YOUR GOAL:
Please output the records below line for line, without any change, and leave the pictures out.
▼
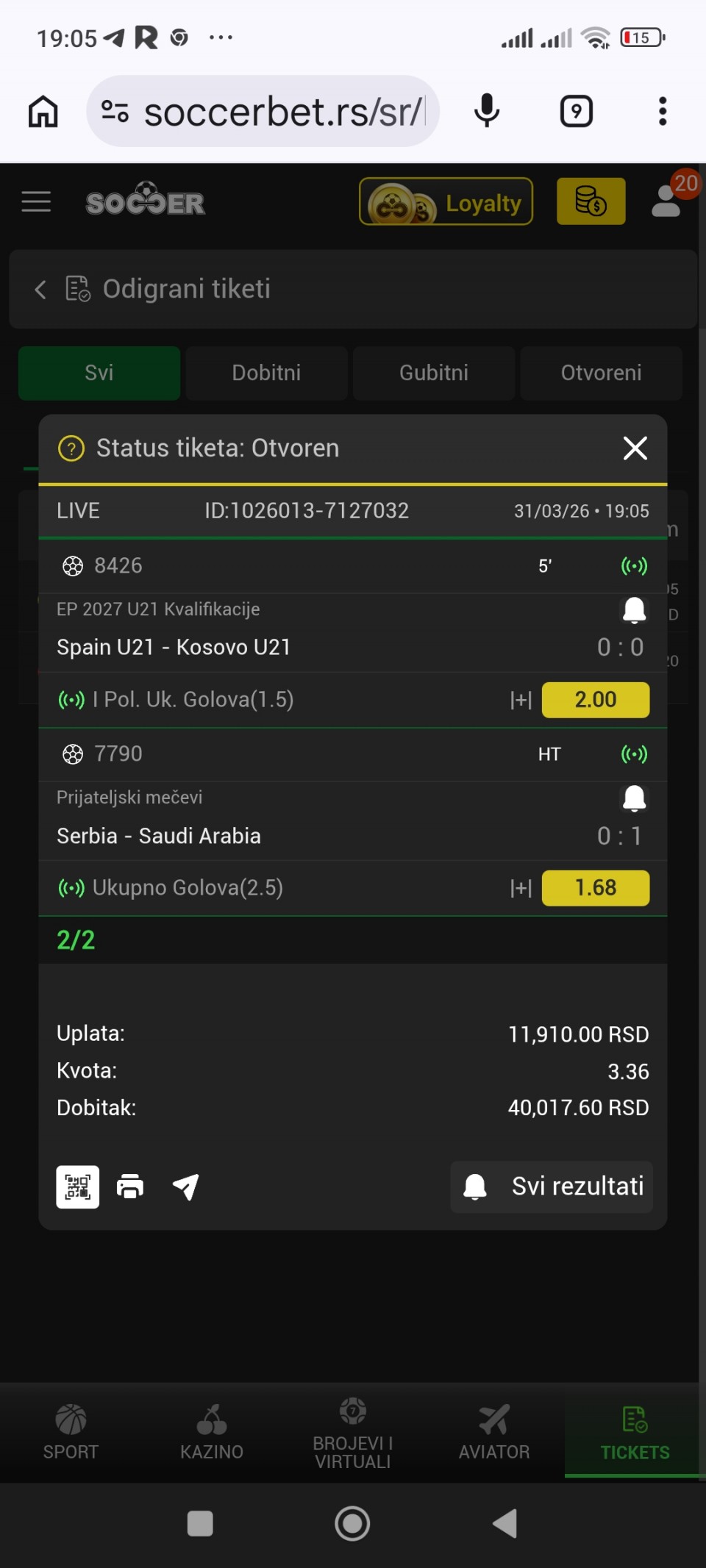Open the hamburger side menu

[36, 201]
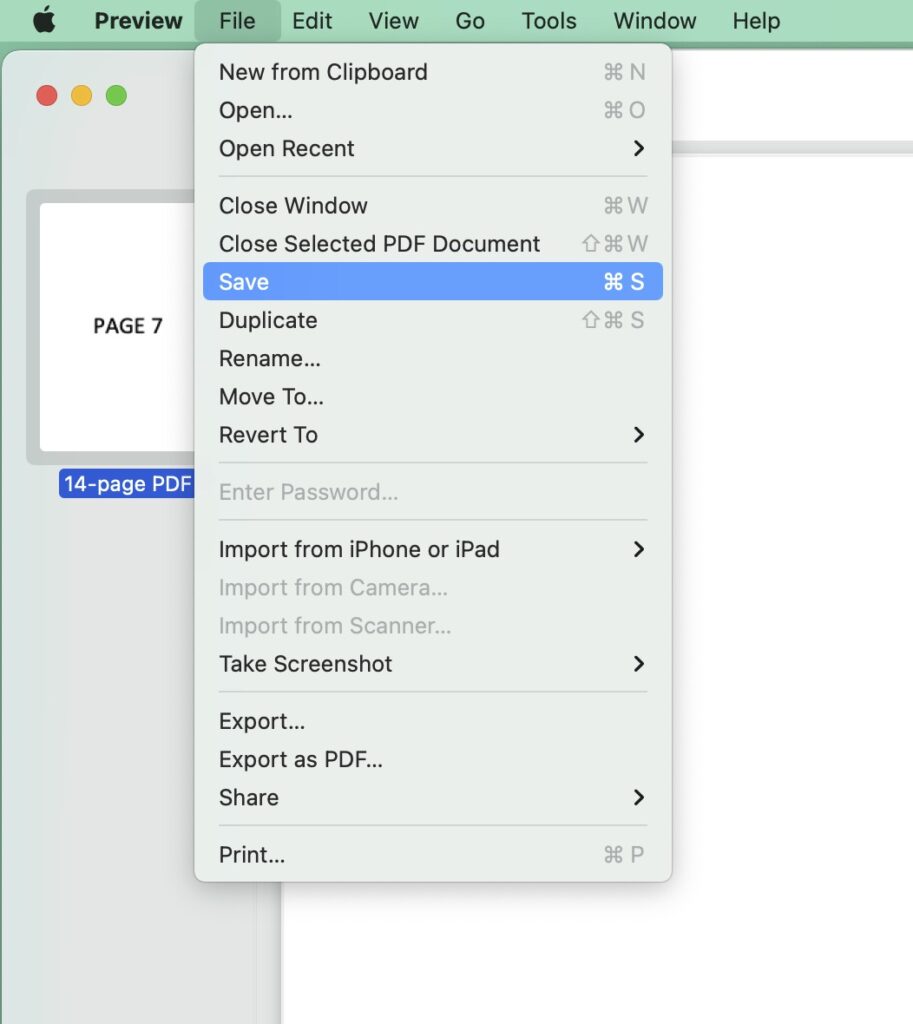Choose Save from the File menu

point(432,282)
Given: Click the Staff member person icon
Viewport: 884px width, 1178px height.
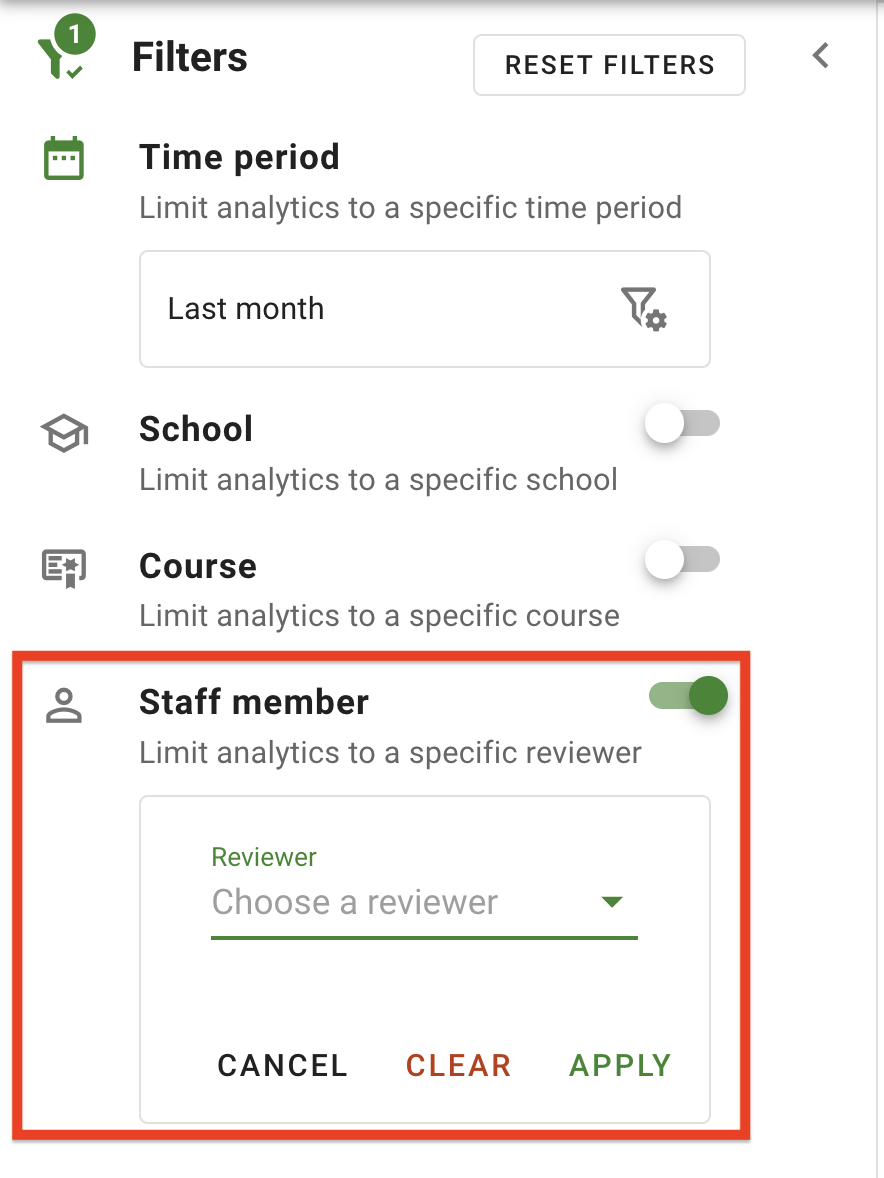Looking at the screenshot, I should pos(64,705).
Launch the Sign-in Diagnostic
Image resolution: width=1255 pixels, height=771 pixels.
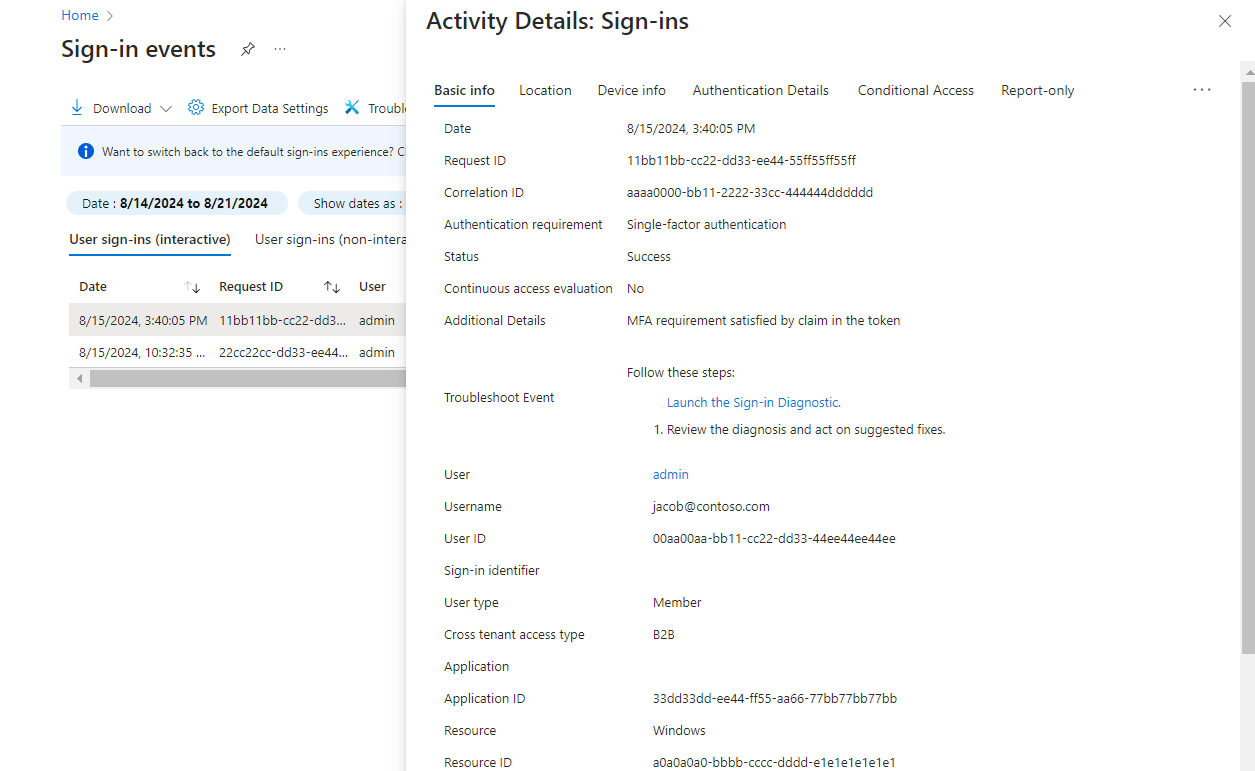point(753,402)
▲
REPLY TO THE TASK:
Open the hamburger side menu

[36, 201]
Choose Save from the File menu

point(432,282)
Given: Click the Staff member person icon
Viewport: 884px width, 1178px height.
Looking at the screenshot, I should pos(64,705).
Launch the Sign-in Diagnostic
Image resolution: width=1255 pixels, height=771 pixels.
point(753,402)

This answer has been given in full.